社会的インパクト投資分野でパイオニア的存在のアキュメン・ファンドが、米国で活動を開始しました。開発途上国で培った「忍耐強い資本(Patient Capital)」アプローチと様々なインパクト評価手法を、米国でどのように展開していくのか注目されます。

アキュメン・アメリカのウェブサイトによると、当面の投資額は2社への80万ドルで、100万人の人々へのインパクトを目指すとのこと。投資先は、Healthifyという低所得者向けの保健医療サービス情報を提供する会社とWorkAmericaという職業訓練校で働く学生に就職のマッチングを行う会社です。共に、スマホアプリを軸としたテク・プラットフォームを開発し、低価格で良質な情報を提供する事業です。

さらに、今後アキュメンは、金融包摂、保健医療、雇用開発の3つの分野を中心に、特にシード・キャピタルやシリーズA投資を軸とし、専門家によるコンサルティングや投資後のフォローアップ支援などを組み合わせていくとのこと。手法的には、限りなくベンチャー・キャピタルに近いベンチャー・フィランソロピーという感じでしょうか。
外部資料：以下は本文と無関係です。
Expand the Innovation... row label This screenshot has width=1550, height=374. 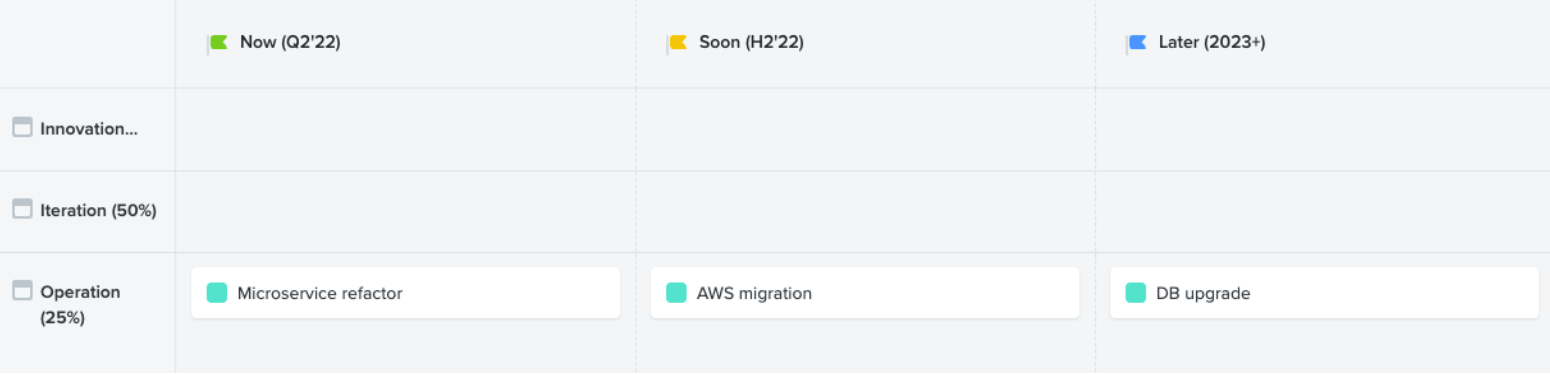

アキュメンの場合、投資専門スタッフを抱えているので、その強みを発揮した事業展開になりそうです。

アキュメン・アメリカのパートナーは、ベイン&カンパニー、バークレー、米国日立財団、ロバート・ウッド・ジョンソン財団です。米国日立財団は、80年代以来、一貫して日本企業の米国における社会貢献活動でパイオニア的な役割を果たしてきました。日本企業が、アキュメンのようなグローバルな団体とパートナーを組むのは画期的なことです。他の日本企業も日立に続いて、プレゼンスを示していってほしいですね。

国際開発協力分野において、社会的インパクト投資分野の発展に大きく貢献してきたアキュメンファンド。今度は、米国における挑戦になりますが、先進国の社会課題解決における社会的インパクト投資の可能性をぜひ切り開いていってほしいと思います。